A prominent lawyer has hit out at the Federal Government as asylum seekers continue to be held in maximum security without charge in a Sydney gaol.
Following the riots at Villawood Detention Centre last week, 22 asylum seekers from Iran and Afghanistan were transferred to the maximum security gaol at Silverwater. They are still to be charged.
The Immigration Department believes their imprisonment is lawful under the terms of the Migration Act, which is disputed by Australian Lawyers Alliance director Greg Barns.
"It is extraordinary for a person to be deprived of their liberty and to be removed from their place of residence into custody when they haven't been charged and still haven't been charged four to five days later," Barns told Lawyers Weekly. "I think the Immigration Department potentially acted illegally in what they did."
In particular, Barns believes that the imprisonment of the asylum seekers violates state and international laws.

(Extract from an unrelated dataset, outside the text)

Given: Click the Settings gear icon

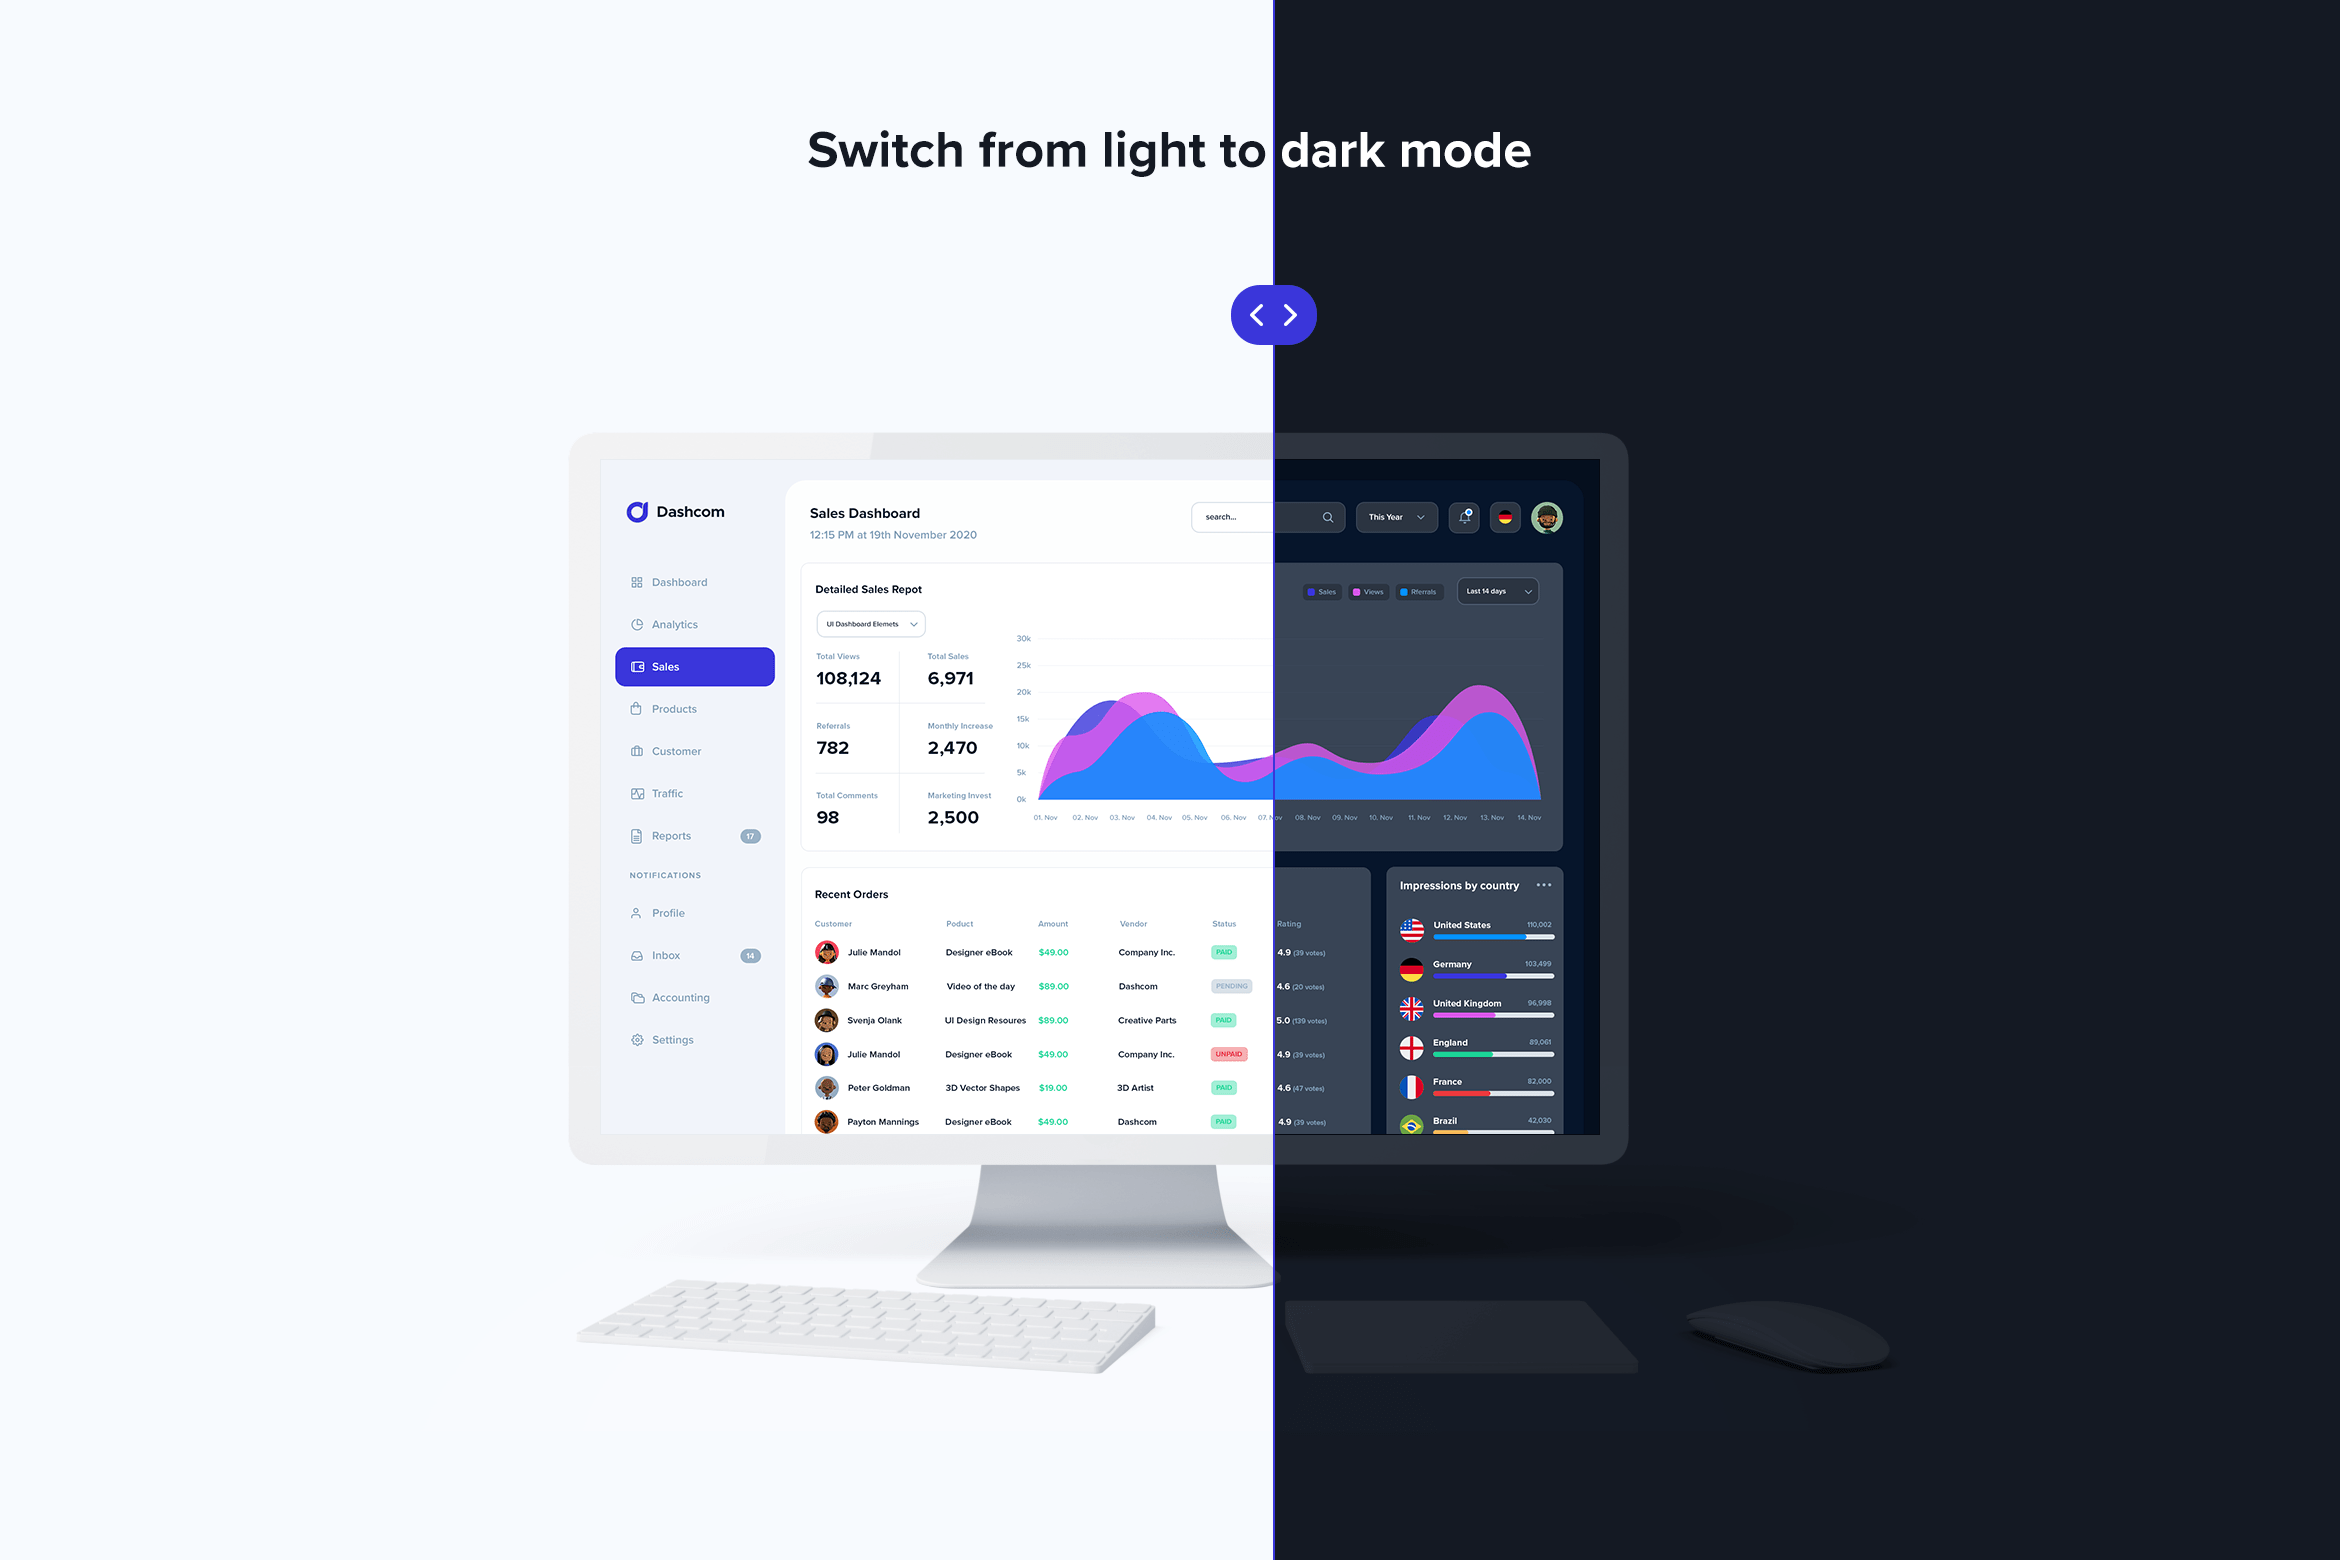Looking at the screenshot, I should 637,1038.
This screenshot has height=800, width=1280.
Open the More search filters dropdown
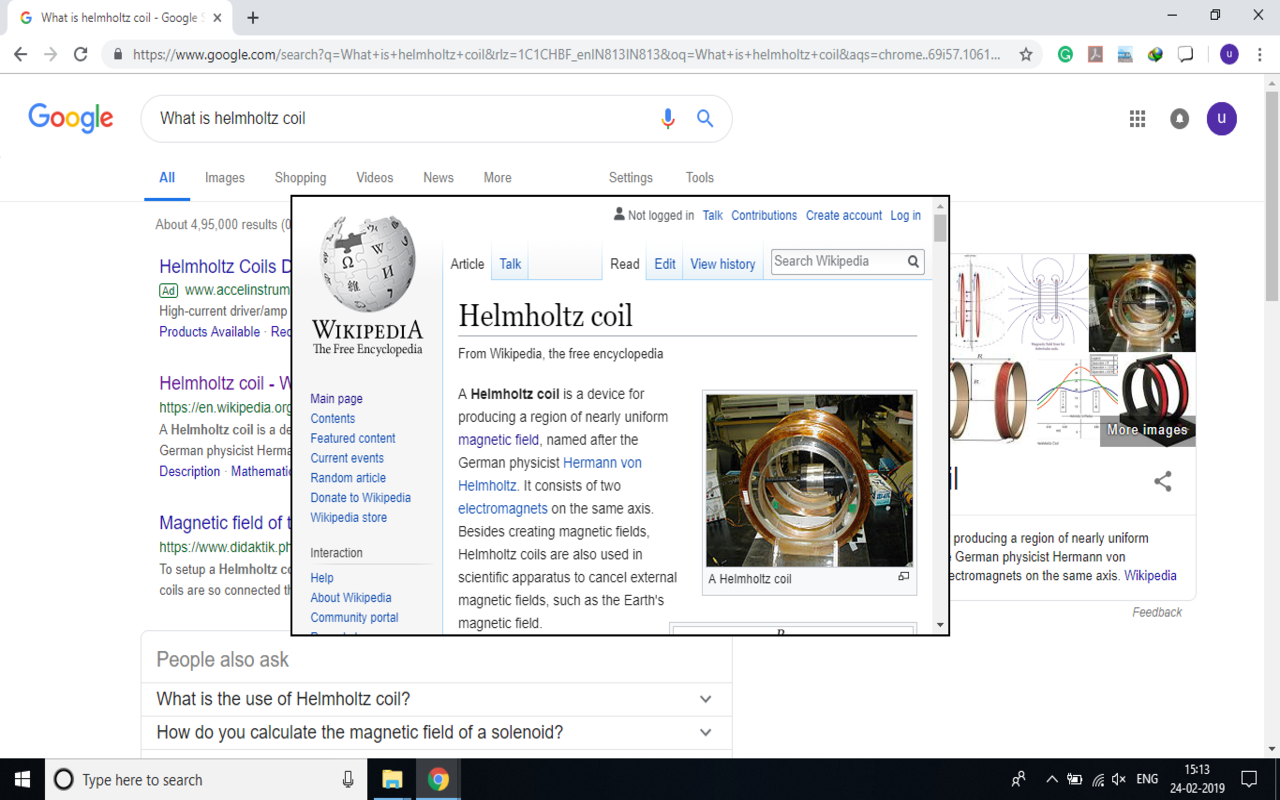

"Holding people in solitary confinement when there is no justifiable basis for doing so is a breach of the relevant corrections legislation in New South Wales," Barns said. "It is certainly in breach of Australia's international obligations. In particular, the convention on torture and other forms of cruel and unusual punishment."
Australia was one of the first countries to sign the United Nations Convention against Torture and Other Cruel, Inhuman or Degrading Treatment or Punishment in 1985.
Barns doesn't believe domestic laws such as the Migration Act trump Australia's international obligations.
"The High Court has said on a number of occasions that when there is any ambiguity, domestic laws must be read in such a way as to ensure that Australia's international obligations are met."
The secretary of the NSW Council of Civil Liberties, Stephen Blanks, is acting for the 22 asylum seekers. He confirmed with Lawyers Weekly that the vast majority of his clients have spent the whole of their detention at Silverwater in solitary confinement, and are handcuffed when he meets with them.
He believes their continued detention without charge at Silverwater violates the principles which underpin Australia's legal system.
"The fact that there is a technical ability under the Migration Act to treat state prisons as immigration detention centres doesn't make the treatment of these asylum seekers correct," Blanks said. "If you asked a first year law student if you could end up in a maximum security prison in solitary confinement without being convicted or charged with any offence, you would get a pretty high response of no."
Blanks has filed official complaints to the Human Rights Commission and the NSW Ombudsman about the treatment of his clients.
When asked by a journalist yesterday if people held in maximum security gaols should be charged with something, Attorney-General Robert McClelland said that "is usually the case", but he is "not aware of the specifics in those circumstances [Villawood riots]."
Up to 100 detainees at Villawood were involved in the riots last week that destroyed nine buildings.